** Opening AVAILABLE RECORDS block **

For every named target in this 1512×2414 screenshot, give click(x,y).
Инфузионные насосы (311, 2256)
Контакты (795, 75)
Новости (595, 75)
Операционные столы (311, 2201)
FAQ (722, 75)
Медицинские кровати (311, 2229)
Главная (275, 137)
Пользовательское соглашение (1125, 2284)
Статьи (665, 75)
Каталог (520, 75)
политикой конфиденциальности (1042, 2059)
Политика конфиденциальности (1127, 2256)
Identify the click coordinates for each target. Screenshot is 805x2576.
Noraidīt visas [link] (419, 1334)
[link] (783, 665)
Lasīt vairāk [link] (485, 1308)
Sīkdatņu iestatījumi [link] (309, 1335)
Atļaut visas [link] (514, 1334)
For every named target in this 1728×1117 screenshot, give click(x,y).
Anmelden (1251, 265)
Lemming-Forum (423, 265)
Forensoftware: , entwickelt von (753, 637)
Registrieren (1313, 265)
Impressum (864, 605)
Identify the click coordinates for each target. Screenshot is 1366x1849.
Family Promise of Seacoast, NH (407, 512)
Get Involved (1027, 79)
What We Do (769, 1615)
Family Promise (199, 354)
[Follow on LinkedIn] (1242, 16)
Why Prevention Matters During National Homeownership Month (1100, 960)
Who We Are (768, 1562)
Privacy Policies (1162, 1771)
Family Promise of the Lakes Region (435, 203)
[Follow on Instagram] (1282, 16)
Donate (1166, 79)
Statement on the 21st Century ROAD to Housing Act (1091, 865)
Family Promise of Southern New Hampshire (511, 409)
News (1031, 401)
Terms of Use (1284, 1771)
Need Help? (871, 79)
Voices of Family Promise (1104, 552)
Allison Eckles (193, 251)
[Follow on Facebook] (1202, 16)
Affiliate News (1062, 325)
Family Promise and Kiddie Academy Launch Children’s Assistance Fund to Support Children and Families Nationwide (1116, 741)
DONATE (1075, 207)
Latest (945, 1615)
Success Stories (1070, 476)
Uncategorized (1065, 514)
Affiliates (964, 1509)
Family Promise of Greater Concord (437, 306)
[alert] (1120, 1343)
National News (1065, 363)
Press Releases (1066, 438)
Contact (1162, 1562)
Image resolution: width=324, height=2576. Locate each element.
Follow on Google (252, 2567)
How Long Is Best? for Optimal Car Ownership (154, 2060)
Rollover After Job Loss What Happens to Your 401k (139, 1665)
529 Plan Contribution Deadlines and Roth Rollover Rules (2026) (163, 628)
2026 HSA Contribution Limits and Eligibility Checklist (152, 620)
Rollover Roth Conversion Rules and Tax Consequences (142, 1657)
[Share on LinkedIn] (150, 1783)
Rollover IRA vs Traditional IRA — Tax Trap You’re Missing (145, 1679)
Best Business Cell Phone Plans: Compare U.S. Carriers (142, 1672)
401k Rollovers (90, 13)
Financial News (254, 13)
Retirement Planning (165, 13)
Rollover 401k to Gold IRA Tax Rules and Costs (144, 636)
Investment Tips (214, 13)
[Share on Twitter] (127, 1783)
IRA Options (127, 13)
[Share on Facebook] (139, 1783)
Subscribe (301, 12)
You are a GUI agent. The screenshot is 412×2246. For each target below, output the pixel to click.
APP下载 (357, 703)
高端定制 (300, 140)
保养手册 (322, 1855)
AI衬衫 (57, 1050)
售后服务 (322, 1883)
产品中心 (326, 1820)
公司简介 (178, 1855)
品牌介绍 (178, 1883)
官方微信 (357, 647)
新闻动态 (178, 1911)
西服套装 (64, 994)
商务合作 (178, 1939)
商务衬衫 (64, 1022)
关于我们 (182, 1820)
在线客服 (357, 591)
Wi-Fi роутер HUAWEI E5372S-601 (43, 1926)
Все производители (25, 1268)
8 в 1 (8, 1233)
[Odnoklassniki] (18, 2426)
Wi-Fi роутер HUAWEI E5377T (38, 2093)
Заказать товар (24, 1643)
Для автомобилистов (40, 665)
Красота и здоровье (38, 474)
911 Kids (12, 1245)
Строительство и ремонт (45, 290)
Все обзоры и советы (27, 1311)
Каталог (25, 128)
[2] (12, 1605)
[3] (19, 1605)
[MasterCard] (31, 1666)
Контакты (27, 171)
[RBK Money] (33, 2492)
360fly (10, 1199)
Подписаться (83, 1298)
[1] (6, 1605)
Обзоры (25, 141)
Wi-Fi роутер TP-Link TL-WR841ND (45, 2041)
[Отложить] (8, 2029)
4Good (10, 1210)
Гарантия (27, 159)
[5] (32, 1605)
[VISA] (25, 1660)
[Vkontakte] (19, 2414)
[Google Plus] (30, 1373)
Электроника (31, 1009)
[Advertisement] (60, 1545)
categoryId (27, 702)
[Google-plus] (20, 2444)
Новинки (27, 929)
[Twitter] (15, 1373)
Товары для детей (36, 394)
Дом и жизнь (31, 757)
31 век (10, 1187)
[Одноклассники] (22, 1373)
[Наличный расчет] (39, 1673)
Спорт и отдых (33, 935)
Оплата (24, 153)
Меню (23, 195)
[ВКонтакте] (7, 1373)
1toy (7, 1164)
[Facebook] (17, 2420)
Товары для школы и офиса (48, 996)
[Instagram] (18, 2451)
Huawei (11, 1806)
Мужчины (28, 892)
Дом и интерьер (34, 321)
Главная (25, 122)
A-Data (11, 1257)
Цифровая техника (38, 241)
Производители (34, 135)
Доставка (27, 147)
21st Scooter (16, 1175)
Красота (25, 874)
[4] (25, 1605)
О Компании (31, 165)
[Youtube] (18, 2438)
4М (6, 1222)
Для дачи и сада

** Closing AVAILABLE RECORDS block **

## ABOUT THIS TASK
What this exercise calls for is a precise transcription of the material above.

## YOUR RESPONSE
For every named target in this 1512×2414 screenshot, give click(x,y).
Инфузионные насосы (311, 2256)
Контакты (795, 75)
Новости (595, 75)
Операционные столы (311, 2201)
FAQ (722, 75)
Медицинские кровати (311, 2229)
Главная (275, 137)
Пользовательское соглашение (1125, 2284)
Статьи (665, 75)
Каталог (520, 75)
политикой конфиденциальности (1042, 2059)
Политика конфиденциальности (1127, 2256)
Identify the click coordinates for each target. Screenshot is 805x2576.
Noraidīt visas [link] (419, 1334)
[link] (783, 665)
Lasīt vairāk [link] (485, 1308)
Sīkdatņu iestatījumi [link] (309, 1335)
Atļaut visas [link] (514, 1334)
For every named target in this 1728×1117 screenshot, give click(x,y).
Anmelden (1251, 265)
Lemming-Forum (423, 265)
Forensoftware: , entwickelt von (753, 637)
Registrieren (1313, 265)
Impressum (864, 605)
Identify the click coordinates for each target. Screenshot is 1366x1849.
Family Promise of Seacoast, NH (407, 512)
Get Involved (1027, 79)
What We Do (769, 1615)
Family Promise (199, 354)
[Follow on LinkedIn] (1242, 16)
Why Prevention Matters During National Homeownership Month (1100, 960)
Who We Are (768, 1562)
Privacy Policies (1162, 1771)
Family Promise of the Lakes Region (435, 203)
[Follow on Instagram] (1282, 16)
Donate (1166, 79)
Statement on the 21st Century ROAD to Housing Act (1091, 865)
Family Promise of Southern New Hampshire (511, 409)
News (1031, 401)
Terms of Use (1284, 1771)
Need Help? (871, 79)
Voices of Family Promise (1104, 552)
Allison Eckles (193, 251)
[Follow on Facebook] (1202, 16)
Affiliate News (1062, 325)
Family Promise and Kiddie Academy Launch Children’s Assistance Fund to Support Children and Families Nationwide (1116, 741)
DONATE (1075, 207)
Latest (945, 1615)
Success Stories (1070, 476)
Uncategorized (1065, 514)
Affiliates (964, 1509)
Family Promise of Greater Concord (437, 306)
[alert] (1120, 1343)
National News (1065, 363)
Press Releases (1066, 438)
Contact (1162, 1562)
Image resolution: width=324, height=2576. Locate each element.
Follow on Google (252, 2567)
How Long Is Best? for Optimal Car Ownership (154, 2060)
Rollover After Job Loss What Happens to Your 401k (139, 1665)
529 Plan Contribution Deadlines and Roth Rollover Rules (2026) (163, 628)
2026 HSA Contribution Limits and Eligibility Checklist (152, 620)
Rollover Roth Conversion Rules and Tax Consequences (142, 1657)
[Share on LinkedIn] (150, 1783)
Rollover IRA vs Traditional IRA — Tax Trap You’re Missing (145, 1679)
Best Business Cell Phone Plans: Compare U.S. Carriers (142, 1672)
401k Rollovers (90, 13)
Financial News (254, 13)
Retirement Planning (165, 13)
Rollover 401k to Gold IRA Tax Rules and Costs (144, 636)
Investment Tips (214, 13)
[Share on Twitter] (127, 1783)
IRA Options (127, 13)
[Share on Facebook] (139, 1783)
Subscribe (301, 12)
You are a GUI agent. The screenshot is 412×2246. For each target below, output the pixel to click.
APP下载 (357, 703)
高端定制 (300, 140)
保养手册 (322, 1855)
AI衬衫 (57, 1050)
售后服务 (322, 1883)
产品中心 (326, 1820)
公司简介 (178, 1855)
品牌介绍 (178, 1883)
官方微信 (357, 647)
新闻动态 (178, 1911)
西服套装 (64, 994)
商务合作 (178, 1939)
商务衬衫 (64, 1022)
关于我们 (182, 1820)
在线客服 (357, 591)
Wi-Fi роутер HUAWEI E5372S-601 (43, 1926)
Все производители (25, 1268)
8 в 1 (8, 1233)
[Odnoklassniki] (18, 2426)
Wi-Fi роутер HUAWEI E5377T (38, 2093)
Заказать товар (24, 1643)
Для автомобилистов (40, 665)
Красота и здоровье (38, 474)
911 Kids (12, 1245)
Строительство и ремонт (45, 290)
Все обзоры и советы (27, 1311)
Каталог (25, 128)
[2] (12, 1605)
[3] (19, 1605)
[MasterCard] (31, 1666)
Контакты (27, 171)
[RBK Money] (33, 2492)
360fly (10, 1199)
Подписаться (83, 1298)
[1] (6, 1605)
Обзоры (25, 141)
Wi-Fi роутер TP-Link TL-WR841ND (45, 2041)
[Отложить] (8, 2029)
4Good (10, 1210)
Гарантия (27, 159)
[5] (32, 1605)
[VISA] (25, 1660)
[Vkontakte] (19, 2414)
[Google Plus] (30, 1373)
Электроника (31, 1009)
[Advertisement] (60, 1545)
categoryId (27, 702)
[Google-plus] (20, 2444)
Новинки (27, 929)
[Twitter] (15, 1373)
Товары для детей (36, 394)
Дом и жизнь (31, 757)
31 век (10, 1187)
[Одноклассники] (22, 1373)
[Наличный расчет] (39, 1673)
Спорт и отдых (33, 935)
Оплата (24, 153)
Меню (23, 195)
[ВКонтакте] (7, 1373)
1toy (7, 1164)
[Facebook] (17, 2420)
Товары для школы и офиса (48, 996)
[Instagram] (18, 2451)
Huawei (11, 1806)
Мужчины (28, 892)
Дом и интерьер (34, 321)
Главная (25, 122)
A-Data (11, 1257)
Цифровая техника (38, 241)
Производители (34, 135)
Доставка (27, 147)
21st Scooter (16, 1175)
Красота (25, 874)
[4] (25, 1605)
О Компании (31, 165)
[Youtube] (18, 2438)
4М (6, 1222)
Для дачи и сада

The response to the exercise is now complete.